Os três lados da cobertura convergem nos fatos centrais: a transferência de domicílio eleitoral de Carlos, a montagem da dobradinha com Carol de Toni e o desgaste provocado com o PP, que pretendia lançar o senador Esperidião Amin para uma das vagas. A decisão de encaixar o nome da família tirou essa vaga do aliado local e gerou tensão na base, a ponto de a própria Carol de Toni ter ameaçado deixar o partido antes de ter a candidatura assegurada.
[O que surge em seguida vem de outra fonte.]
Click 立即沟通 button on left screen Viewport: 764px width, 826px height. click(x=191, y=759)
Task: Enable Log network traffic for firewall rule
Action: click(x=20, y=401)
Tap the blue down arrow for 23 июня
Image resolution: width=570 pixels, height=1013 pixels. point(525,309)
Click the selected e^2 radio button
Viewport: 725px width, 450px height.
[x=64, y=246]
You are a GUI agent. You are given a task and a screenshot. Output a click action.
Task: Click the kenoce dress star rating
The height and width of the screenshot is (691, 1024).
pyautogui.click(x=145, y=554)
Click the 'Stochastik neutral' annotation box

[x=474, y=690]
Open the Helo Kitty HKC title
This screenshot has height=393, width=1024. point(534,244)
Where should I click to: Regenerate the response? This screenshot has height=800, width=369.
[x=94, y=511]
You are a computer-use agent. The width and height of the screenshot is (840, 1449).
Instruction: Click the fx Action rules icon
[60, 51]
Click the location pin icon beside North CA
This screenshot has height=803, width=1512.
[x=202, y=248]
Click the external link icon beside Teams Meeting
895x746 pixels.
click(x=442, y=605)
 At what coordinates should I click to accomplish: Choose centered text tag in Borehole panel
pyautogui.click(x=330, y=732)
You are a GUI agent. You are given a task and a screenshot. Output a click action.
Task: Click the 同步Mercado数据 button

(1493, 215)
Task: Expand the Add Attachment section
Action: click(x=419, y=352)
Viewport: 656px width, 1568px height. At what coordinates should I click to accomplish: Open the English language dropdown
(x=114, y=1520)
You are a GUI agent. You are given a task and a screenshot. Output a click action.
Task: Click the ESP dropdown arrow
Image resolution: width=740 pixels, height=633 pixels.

É no enquadramento que as coberturas divergem. Veículos de direita reproduziram, com pouco contraponto, o vocabulário do pré-candidato: a promessa de 'mais liberdade e menos burocracia', o ataque ao 'sistema perverso de Brasília' e a defesa da 'liberdade de expressão', apresentando a candidatura como reação ao avanço da esquerda e como peça para 'reequilibrar os poderes'. Carlos chegou a dizer que será 'uma ameaça' porque 'carrega Bolsonaro no nome' e descreveu Santa Catarina como 'um estado que deu certo'. Uma leitura à esquerda, por sua vez, enfatizaria o domicílio eleitoral de conveniência de quem nunca disputou no estado, a imposição da vaga com aval do pai como sinal de concentração de poder na família e o uso da retórica anti-esquerda para blindar o clã, em vez de debater os interesses concretos dos catarinenses.
O que ainda não se sabe é como ficará a relação do PL com o PP após a preterição de Esperidião Amin, se haverá retaliação dos aliados insatisfeitos e qual será a reação de adversários e do eleitorado catarinense ao recém-adotado domicílio eleitoral de Carlos. Também permanece em aberto a homologação formal da chapa e o desfecho das negociações internas da direita no estado.